Task requirements: This task is to restate all of the entries exactly.

-------- Records provided --------

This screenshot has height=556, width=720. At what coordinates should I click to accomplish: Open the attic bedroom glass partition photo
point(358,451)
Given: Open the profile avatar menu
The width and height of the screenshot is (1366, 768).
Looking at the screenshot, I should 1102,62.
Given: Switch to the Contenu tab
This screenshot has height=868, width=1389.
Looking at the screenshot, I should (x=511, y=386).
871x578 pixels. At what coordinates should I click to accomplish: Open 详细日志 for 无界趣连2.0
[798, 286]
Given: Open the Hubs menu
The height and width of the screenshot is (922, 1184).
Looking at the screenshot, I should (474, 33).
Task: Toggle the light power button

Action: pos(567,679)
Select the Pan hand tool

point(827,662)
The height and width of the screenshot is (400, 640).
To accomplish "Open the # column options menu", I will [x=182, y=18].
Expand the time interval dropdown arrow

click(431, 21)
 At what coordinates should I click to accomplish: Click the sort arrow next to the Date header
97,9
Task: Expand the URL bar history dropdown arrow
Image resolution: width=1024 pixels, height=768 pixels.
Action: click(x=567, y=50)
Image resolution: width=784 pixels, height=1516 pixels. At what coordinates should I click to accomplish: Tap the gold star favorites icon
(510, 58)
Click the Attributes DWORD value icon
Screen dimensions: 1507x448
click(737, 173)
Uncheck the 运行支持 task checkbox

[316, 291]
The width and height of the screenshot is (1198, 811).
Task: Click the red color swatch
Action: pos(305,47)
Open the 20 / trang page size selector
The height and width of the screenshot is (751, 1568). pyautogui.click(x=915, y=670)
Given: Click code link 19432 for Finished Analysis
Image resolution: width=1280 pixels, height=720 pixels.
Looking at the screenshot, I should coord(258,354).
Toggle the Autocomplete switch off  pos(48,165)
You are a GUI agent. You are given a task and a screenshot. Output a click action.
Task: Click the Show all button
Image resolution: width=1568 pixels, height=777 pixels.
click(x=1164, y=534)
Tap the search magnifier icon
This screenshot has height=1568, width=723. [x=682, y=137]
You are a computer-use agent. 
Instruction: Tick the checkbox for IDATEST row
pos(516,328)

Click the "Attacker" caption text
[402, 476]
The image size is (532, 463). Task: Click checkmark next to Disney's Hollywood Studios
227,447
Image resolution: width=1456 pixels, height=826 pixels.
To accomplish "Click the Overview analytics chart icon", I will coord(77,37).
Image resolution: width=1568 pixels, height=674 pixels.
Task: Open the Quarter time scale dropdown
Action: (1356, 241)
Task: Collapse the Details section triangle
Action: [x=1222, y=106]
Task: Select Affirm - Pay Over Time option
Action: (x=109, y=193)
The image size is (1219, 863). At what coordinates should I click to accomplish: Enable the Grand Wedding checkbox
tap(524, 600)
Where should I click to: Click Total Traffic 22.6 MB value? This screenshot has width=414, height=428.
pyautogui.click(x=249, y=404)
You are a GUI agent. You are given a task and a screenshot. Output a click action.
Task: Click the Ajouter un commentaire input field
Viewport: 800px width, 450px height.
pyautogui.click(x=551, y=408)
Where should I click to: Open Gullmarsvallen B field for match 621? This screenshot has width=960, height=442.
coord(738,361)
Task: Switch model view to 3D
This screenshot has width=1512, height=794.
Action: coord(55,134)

--------

Answer to the problem:
This screenshot has height=556, width=720. At what coordinates should I click to accomplish: Open the attic bedroom glass partition photo
point(358,451)
Given: Open the profile avatar menu
The width and height of the screenshot is (1366, 768).
Looking at the screenshot, I should 1102,62.
Given: Switch to the Contenu tab
This screenshot has height=868, width=1389.
Looking at the screenshot, I should (x=511, y=386).
871x578 pixels. At what coordinates should I click to accomplish: Open 详细日志 for 无界趣连2.0
[798, 286]
Given: Open the Hubs menu
The height and width of the screenshot is (922, 1184).
Looking at the screenshot, I should (474, 33).
Task: Toggle the light power button

Action: pos(567,679)
Select the Pan hand tool

point(827,662)
The height and width of the screenshot is (400, 640).
To accomplish "Open the # column options menu", I will [x=182, y=18].
Expand the time interval dropdown arrow

click(431, 21)
 At what coordinates should I click to accomplish: Click the sort arrow next to the Date header
97,9
Task: Expand the URL bar history dropdown arrow
Image resolution: width=1024 pixels, height=768 pixels.
Action: click(x=567, y=50)
Image resolution: width=784 pixels, height=1516 pixels. At what coordinates should I click to accomplish: Tap the gold star favorites icon
(510, 58)
Click the Attributes DWORD value icon
Screen dimensions: 1507x448
click(737, 173)
Uncheck the 运行支持 task checkbox

[316, 291]
The width and height of the screenshot is (1198, 811).
Task: Click the red color swatch
Action: pos(305,47)
Open the 20 / trang page size selector
The height and width of the screenshot is (751, 1568). pyautogui.click(x=915, y=670)
Given: Click code link 19432 for Finished Analysis
Image resolution: width=1280 pixels, height=720 pixels.
Looking at the screenshot, I should coord(258,354).
Toggle the Autocomplete switch off  pos(48,165)
You are a GUI agent. You are given a task and a screenshot. Output a click action.
Task: Click the Show all button
Image resolution: width=1568 pixels, height=777 pixels.
click(x=1164, y=534)
Tap the search magnifier icon
This screenshot has height=1568, width=723. [x=682, y=137]
You are a computer-use agent. 
Instruction: Tick the checkbox for IDATEST row
pos(516,328)

Click the "Attacker" caption text
[402, 476]
The image size is (532, 463). Task: Click checkmark next to Disney's Hollywood Studios
227,447
Image resolution: width=1456 pixels, height=826 pixels.
To accomplish "Click the Overview analytics chart icon", I will coord(77,37).
Image resolution: width=1568 pixels, height=674 pixels.
Task: Open the Quarter time scale dropdown
Action: (1356, 241)
Task: Collapse the Details section triangle
Action: [x=1222, y=106]
Task: Select Affirm - Pay Over Time option
Action: (x=109, y=193)
The image size is (1219, 863). At what coordinates should I click to accomplish: Enable the Grand Wedding checkbox
tap(524, 600)
Where should I click to: Click Total Traffic 22.6 MB value? This screenshot has width=414, height=428.
pyautogui.click(x=249, y=404)
You are a GUI agent. You are given a task and a screenshot. Output a click action.
Task: Click the Ajouter un commentaire input field
Viewport: 800px width, 450px height.
pyautogui.click(x=551, y=408)
Where should I click to: Open Gullmarsvallen B field for match 621? This screenshot has width=960, height=442.
coord(738,361)
Task: Switch model view to 3D
This screenshot has width=1512, height=794.
Action: coord(55,134)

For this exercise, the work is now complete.